Der SPD hilft nur noch Haltung

Gepostet am 16.02.2018 um 12:03 Uhr

GroKo, Schulz, Nahles, Scholz. In den schnellen Meinungswechseln der SPD ist weder eine klare Linie noch Haltung zu erkennen. Viel verheerender geht es kaum, findet Uwe Lueb.

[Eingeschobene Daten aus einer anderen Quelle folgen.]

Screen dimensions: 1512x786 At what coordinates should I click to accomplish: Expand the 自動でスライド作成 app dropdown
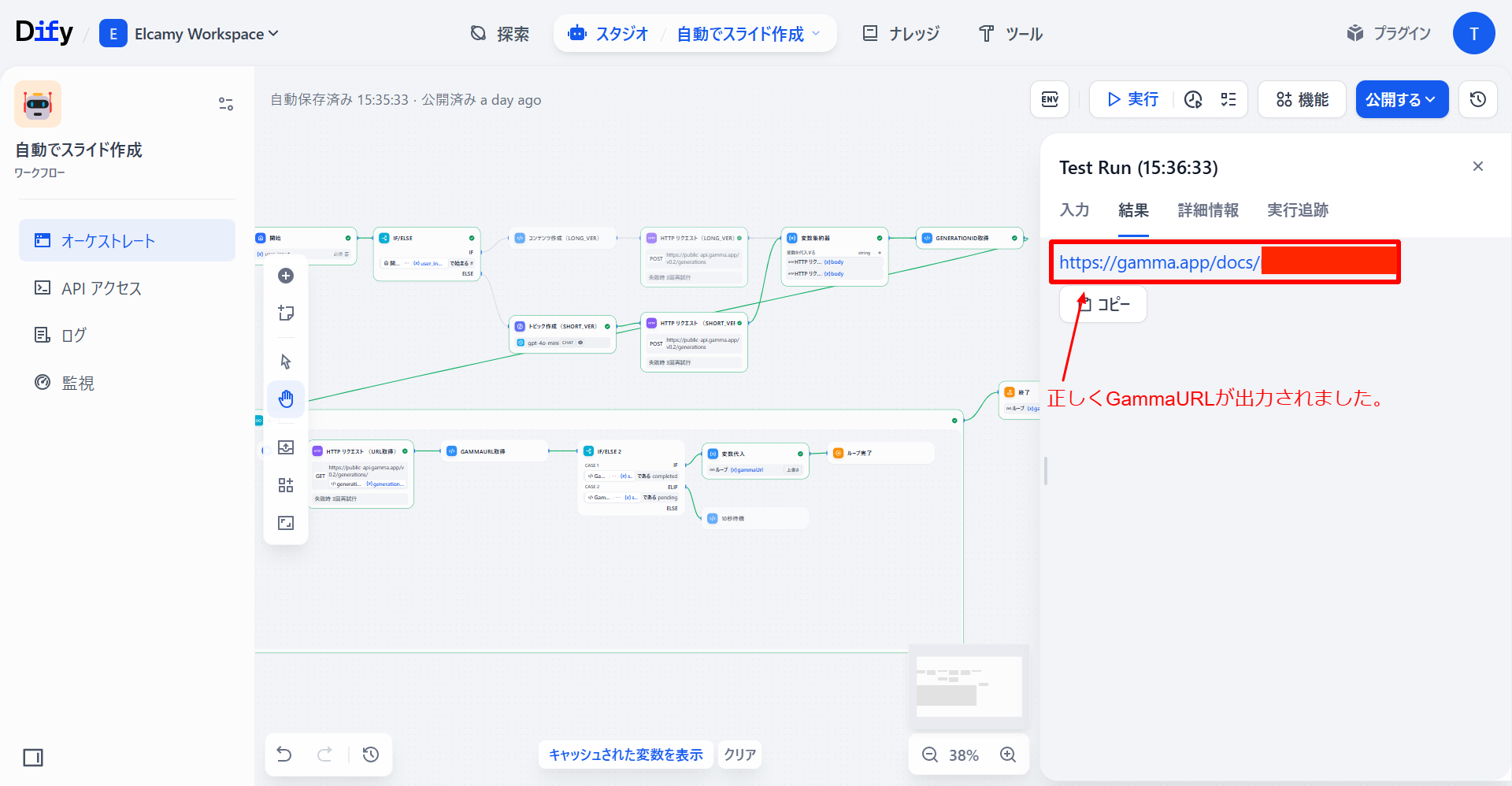[x=748, y=34]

Der SPD hilft nur noch eines – Haltung. Eigentlich liegt das auf der Hand. Wählerinnen und Wähler wünschen sich ein Mindestmaß an Verlässlichkeit. Sie erwarten klare Auskunft darüber, wo und wofür eine Partei steht. Dann könnten sie auch der SPD wieder Vertrauen schenken.

Ein Blick in die jüngere Geschichte der Partei belegt das: Malu Dreyer hat die Landtagswahl in Rheinland-Pfalz genau so gewonnen: mit Haltung. Zum Wahltermin Anfang 2016 war Flüchtlingspolitik das fast alles überlagernde Thema. Dreyer war pragmatisch, hat organisiert, sich gekümmert, zugehört und so weitgehend verhindert, dass einzelne Gemeinden in ihrem Land überlastet werden. Dreyer hat das „wir schaffen das“ der Bundeskanzlerin mit Leben gefüllt.

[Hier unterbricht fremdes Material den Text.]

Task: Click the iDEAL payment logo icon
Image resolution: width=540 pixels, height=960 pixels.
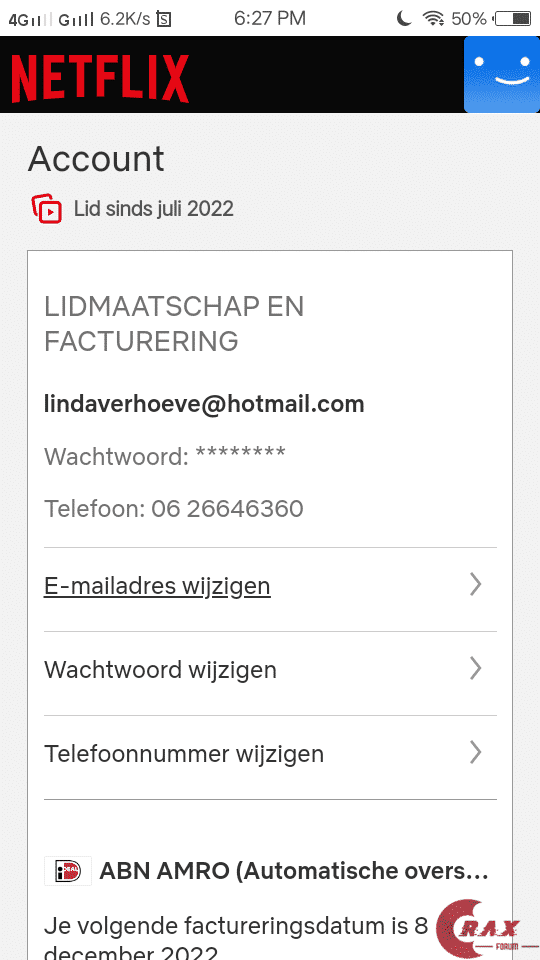Action: click(x=68, y=871)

Dreyers Kontrahentin Klöckner dagegen – lange Umfragekönigin im Land – eierte rum, schwadronierte in der Flüchtlingspolitik von einem Plan A2 – und verlor die Wahl. Im Bund kann sich die SPD auch ein Beispiel an der FDP nehmen. Man muss deren spätes Nein zu Jamaika nicht gut finden, um anzuerkennen: die FDP zeigt Haltung.

Verheerender geht es kaum

Die SPD sendet durch ihre schnellen Meinungswechsel das Gegenteil aus: GroKo ja oder nein, Martin Schulz im Kabinett oder nicht, Nahles schon als kommissarische Parteichefin oder doch erst Scholz… Viel verheerender geht es kaum.

Die SPD hätte sich mit einer klaren Linie einen Gefallen getan. Doch das ist Schnee von gestern. Wenn sie in der Wählergunst wieder besser abschneiden möchte, muss sie das jetzt endlich tun: deutlich für etwas stehen und das auch mal konsequent. Haltung hilft.